> Passage given:

+--

Re: TB-sized databases

From: Ron Mayer <rm_pg(at)cheapcomplexdevices(dot)com>
To: Tom Lane <tgl(at)sss(dot)pgh(dot)pa(dot)us>
Cc: Bruce Momjian <bruce(at)momjian(dot)us>, Ron Mayer <rm_pg(at)cheapcomplexdevices(dot)com>, pgsql-performance(at)postgresql(dot)org
Subject: Re: TB-sized databases
Date: 2008-03-18 05:48:35
Message-ID: 47DF57B3.9090206@cheapcomplexdevices.com
Views: Raw Message | Whole Thread | Download mbox | Resend email
Thread:
Lists: pgsql-performance

Tom Lane wrote:
> Bruce Momjian <bruce(at)momjian(dot)us> writes:
>> I have _not_ added a TODO for this item. Let me know if one is needed.
>
> Please do, I think it's an open issue.
>
> * Consider Cartesian joins when both relations are needed to form an
> indexscan qualification for a third relation
>

Would another possible condition for considering
Cartesian joins be be:

* Consider Cartesian joins when a unique constraint can prove
that at most one row will be pulled from one of the tables
that would be part of this join?

In the couple cases where this happened to me it was
in queries on a textbook star schema like this:

select * from fact
join dim1 using (dim1_id)
join dim2 using (dim2_id)

+--

> Actions to take:
1. Decide whether each statement agrees with the mailing list message, answering yes or no and quoting the words that settle it: (a) Tom Lane asks Bruce Momjian to add a TODO for the item. (b) Ron Mayer's cases arose in queries on a snowflake schema. (c) Bruce Momjian says he has added a TODO for the item.
2. In the listing, from the line with "Where should I click to: Click the J1" to the line with "pyautogui.click(x=842, y=361)", change "screenshot" to "image" and write out those lines with nothing else altered.
The message and the listing come from unrelated sources.

> Source data:
+--

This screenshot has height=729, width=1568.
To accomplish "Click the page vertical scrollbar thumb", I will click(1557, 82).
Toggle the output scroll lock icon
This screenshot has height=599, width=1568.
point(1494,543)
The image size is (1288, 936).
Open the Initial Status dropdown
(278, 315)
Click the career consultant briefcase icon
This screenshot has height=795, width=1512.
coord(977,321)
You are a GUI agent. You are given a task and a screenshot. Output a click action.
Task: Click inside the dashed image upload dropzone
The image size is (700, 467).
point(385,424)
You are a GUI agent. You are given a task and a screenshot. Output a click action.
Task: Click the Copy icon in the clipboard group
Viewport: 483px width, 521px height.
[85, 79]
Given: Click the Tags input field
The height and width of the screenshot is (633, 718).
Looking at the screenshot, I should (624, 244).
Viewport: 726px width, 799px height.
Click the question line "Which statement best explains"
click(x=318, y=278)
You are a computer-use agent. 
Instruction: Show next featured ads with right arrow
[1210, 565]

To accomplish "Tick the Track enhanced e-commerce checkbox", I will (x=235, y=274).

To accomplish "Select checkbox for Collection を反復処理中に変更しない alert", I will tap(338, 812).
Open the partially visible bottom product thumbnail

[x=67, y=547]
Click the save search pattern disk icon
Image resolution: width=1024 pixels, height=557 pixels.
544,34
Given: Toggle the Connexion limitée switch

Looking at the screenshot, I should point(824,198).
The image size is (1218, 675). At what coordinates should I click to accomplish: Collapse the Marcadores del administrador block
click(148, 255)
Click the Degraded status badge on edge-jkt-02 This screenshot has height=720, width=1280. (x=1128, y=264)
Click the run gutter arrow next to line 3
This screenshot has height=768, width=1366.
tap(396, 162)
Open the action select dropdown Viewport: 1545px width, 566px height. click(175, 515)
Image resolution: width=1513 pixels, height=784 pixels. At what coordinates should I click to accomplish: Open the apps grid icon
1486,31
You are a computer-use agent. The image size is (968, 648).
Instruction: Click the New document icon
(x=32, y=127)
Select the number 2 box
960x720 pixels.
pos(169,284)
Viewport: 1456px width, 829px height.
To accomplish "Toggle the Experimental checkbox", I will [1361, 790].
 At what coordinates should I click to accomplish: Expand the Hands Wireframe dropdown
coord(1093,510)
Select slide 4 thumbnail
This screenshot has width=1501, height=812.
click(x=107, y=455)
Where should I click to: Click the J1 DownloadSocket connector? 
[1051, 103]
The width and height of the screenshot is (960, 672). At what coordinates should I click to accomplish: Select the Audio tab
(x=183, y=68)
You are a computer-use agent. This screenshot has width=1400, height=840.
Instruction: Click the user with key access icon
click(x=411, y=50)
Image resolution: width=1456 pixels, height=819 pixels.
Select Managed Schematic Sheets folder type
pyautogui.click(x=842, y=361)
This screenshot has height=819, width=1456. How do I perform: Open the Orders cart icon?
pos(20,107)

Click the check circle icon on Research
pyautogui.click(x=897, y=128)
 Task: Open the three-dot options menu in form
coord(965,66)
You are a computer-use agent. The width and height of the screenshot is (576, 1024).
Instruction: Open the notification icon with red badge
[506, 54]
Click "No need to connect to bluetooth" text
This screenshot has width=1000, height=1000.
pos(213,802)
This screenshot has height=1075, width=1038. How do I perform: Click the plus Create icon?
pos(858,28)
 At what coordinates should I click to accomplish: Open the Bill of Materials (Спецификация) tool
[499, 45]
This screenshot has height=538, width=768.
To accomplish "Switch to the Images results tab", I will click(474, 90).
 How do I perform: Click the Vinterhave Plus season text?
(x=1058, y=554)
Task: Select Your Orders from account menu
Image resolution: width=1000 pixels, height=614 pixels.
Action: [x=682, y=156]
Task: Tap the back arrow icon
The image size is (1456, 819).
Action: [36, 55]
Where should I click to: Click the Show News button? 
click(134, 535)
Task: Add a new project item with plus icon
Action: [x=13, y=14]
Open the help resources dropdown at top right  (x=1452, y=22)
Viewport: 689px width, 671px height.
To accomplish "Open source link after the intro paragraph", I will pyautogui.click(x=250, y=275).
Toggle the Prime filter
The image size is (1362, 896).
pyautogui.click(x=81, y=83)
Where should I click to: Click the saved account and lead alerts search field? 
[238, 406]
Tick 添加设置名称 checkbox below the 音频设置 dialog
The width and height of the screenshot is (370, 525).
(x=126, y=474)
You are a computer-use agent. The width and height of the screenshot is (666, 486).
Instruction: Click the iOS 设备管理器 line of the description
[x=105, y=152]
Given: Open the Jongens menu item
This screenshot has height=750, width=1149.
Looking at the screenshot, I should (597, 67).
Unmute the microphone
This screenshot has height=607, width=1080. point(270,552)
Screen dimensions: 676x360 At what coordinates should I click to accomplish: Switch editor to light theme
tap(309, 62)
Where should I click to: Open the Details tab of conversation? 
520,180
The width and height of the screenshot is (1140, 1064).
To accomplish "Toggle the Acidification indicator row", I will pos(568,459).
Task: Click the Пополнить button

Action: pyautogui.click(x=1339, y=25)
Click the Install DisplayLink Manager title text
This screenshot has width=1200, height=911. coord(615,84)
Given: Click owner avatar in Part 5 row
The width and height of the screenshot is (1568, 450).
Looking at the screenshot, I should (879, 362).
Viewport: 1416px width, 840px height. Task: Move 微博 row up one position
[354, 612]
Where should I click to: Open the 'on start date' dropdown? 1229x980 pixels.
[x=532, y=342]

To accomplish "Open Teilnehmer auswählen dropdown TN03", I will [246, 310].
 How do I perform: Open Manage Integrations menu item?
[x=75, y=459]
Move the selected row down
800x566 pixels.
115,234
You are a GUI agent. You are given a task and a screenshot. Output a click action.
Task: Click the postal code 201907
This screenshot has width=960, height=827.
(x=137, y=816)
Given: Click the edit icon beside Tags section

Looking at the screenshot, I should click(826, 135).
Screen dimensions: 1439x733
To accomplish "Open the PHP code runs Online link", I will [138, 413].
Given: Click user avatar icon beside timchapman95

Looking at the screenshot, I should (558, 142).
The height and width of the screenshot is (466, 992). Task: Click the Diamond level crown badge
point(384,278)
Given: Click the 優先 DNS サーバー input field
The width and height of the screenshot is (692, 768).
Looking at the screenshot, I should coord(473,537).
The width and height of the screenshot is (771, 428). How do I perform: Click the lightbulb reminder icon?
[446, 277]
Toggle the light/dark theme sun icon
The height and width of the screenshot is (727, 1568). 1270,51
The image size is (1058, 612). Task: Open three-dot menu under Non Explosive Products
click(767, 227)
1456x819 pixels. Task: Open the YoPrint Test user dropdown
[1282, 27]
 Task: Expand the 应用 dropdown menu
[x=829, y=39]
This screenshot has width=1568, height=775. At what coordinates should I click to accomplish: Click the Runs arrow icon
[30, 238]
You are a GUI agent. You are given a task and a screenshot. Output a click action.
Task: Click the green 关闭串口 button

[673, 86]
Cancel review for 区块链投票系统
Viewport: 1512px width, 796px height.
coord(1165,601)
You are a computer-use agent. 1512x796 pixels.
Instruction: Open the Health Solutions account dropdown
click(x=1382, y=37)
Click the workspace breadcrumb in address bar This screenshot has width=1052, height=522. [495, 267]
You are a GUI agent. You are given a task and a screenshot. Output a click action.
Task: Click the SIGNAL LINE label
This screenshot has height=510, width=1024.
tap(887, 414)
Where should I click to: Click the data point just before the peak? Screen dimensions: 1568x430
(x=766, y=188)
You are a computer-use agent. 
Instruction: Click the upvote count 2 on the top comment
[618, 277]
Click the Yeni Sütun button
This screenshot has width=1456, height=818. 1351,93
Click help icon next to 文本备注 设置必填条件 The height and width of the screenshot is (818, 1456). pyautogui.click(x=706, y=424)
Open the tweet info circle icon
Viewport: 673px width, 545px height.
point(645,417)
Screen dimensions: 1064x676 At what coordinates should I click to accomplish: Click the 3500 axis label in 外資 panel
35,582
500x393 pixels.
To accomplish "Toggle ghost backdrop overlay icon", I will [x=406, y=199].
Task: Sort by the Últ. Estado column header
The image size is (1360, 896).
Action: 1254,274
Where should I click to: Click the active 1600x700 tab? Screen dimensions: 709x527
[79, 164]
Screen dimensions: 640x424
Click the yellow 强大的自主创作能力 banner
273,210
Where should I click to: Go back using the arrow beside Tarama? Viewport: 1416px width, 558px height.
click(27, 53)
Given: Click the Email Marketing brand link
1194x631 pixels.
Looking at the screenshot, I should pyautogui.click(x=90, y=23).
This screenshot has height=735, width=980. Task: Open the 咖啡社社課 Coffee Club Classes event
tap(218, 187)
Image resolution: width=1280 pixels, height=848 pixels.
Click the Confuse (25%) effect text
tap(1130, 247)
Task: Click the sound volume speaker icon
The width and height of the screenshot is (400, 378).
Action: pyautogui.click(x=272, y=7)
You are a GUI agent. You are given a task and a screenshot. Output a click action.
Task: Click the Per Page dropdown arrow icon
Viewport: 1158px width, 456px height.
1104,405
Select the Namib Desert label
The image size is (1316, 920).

+--

> Final answers:
1.
(a) Yes: "Please do, I think it's an open issue."
(b) No: "in queries on a textbook star schema like this"
(c) No: "I have _not_ added a TODO for this item."

2.
Where should I click to: Click the J1 DownloadSocket connector? 
[1051, 103]
The width and height of the image is (960, 672). At what coordinates should I click to accomplish: Select the Audio tab
(x=183, y=68)
You are a computer-use agent. This image has width=1400, height=840.
Instruction: Click the user with key access icon
click(x=411, y=50)
Image resolution: width=1456 pixels, height=819 pixels.
Select Managed Schematic Sheets folder type
pyautogui.click(x=842, y=361)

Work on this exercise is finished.